In 'Gandolph Cohen and the Land at the End of the Working Day' a mysterious
stranger shows up at the bar and foretells what’s going to happen
to the various customers. The piece, imbued with a deep sense of melancholy,
discloses the frailty and the helplessness of the human condition but
leaves behind a message of hope for everyone. The author carves the
characters and portrays the place's atmosphere with skill and lyricism.
'Bernard Boyce Bennington and the American Dream' is a beautiful tale
in which the bar regulars are joined by two gentlemen sharing the memory
of a woman they both briefly met and desperately loved. The woman (clearly
a supernatural entity) has changed their lives forever but is nowhere
to be found in the labyrinth of New York streets. A gloomy, perfect
story of lost love and loneliness, the tale comes to a tragic ending
when one of the two men in order to pursue his dream bursts into the
street following a trace of the woman he’s longing for.
The other guy will try as well to reach the woman "(He wants what
we all want. A little companionship to keep out the cold)." In
the bar things resume their usual routine for the clients, "...prolonging
their dream and putting off that dreadful moment when they, like all
of us, must be alone again..."
In 'Front-Page McGuffin and the Greatest Story Never Told', a retired
newspaper reappears at the bar after a long absence and turns out to
be dead, even if his body, unable to let go, is still sticking around.
Only the efforts of the sympathetic bartender and the man's desire to
get reunited with his late wife will finally make him depart from this
side of the grave.
Again, a touching piece of fiction, describing with taste and gentleness
the pain of losing a loved one.
The final novelette, 'Cliff Rhodes and the Most Important Journey 'describes
how two non-regulars hit the bar and get involved in the general storytelling,
such as the tale of a retarded boy riding a bus year after year, blended
with the report of the final days of the mother of one of the regulars.
Reference is made to Jules Verne’s 'A Journey to the Center of
the Earth' and it appears that the fictional events may be true, involving
no less than the actual location of the bar itself.

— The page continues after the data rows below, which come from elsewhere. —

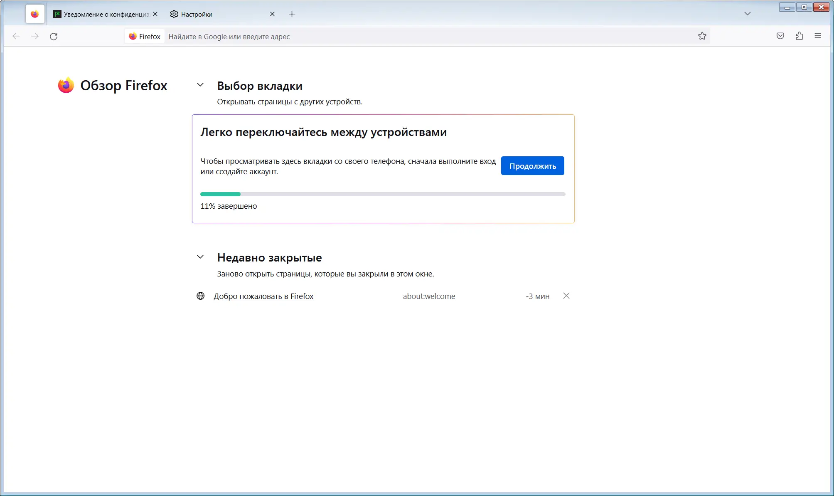Click the 11% setup progress bar
Image resolution: width=834 pixels, height=496 pixels.
(x=382, y=194)
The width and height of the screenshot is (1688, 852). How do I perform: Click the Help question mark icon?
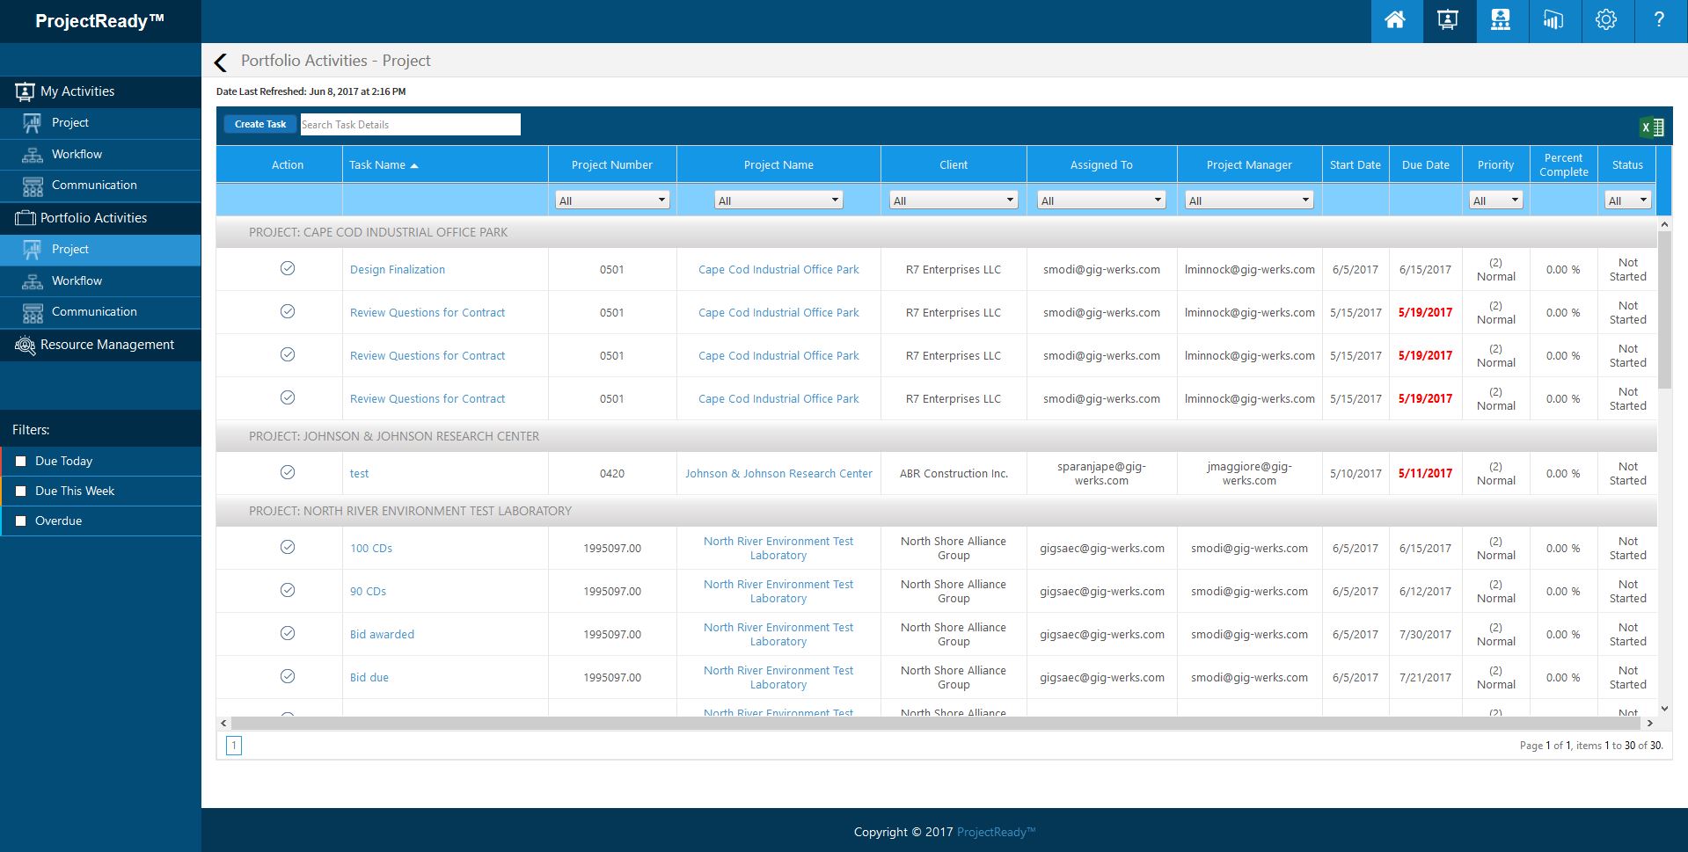coord(1659,20)
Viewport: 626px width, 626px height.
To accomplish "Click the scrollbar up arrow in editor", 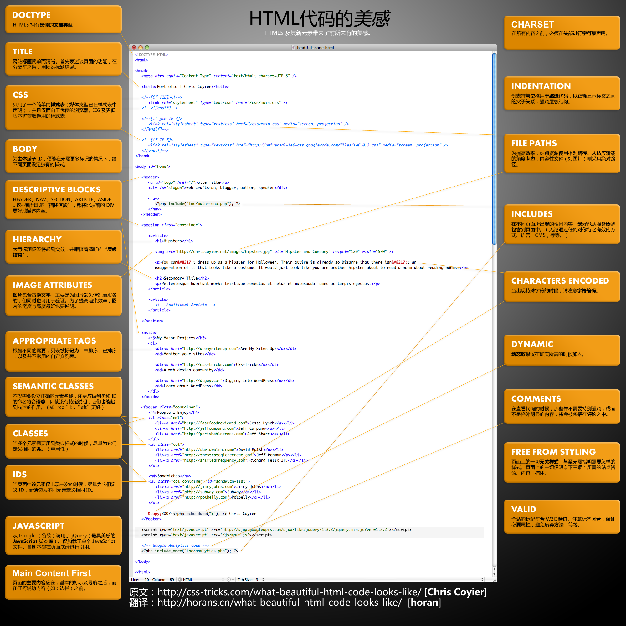I will click(494, 569).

Without giving away too much, it is sufficient to say that the story
develops as a meditation on the value of adventure – either real
or imaginary- as a tool for breaking the limits and the monotony of
human existence.
A smart editor and a successful publisher (his PS Publishing has repeatedly
won the British Fantasy Society award for best small press) Peter Crowther
with this excellent collection reminds us that, first of all he’s
a terrific writer moving effortlessly across the various subgenres of
dark fantasy, always providing evidence that what makes good fiction
is the ability to tell in the right words what we feel about the mysteries
of human life ,a fleeting light in the dark of an immense universe.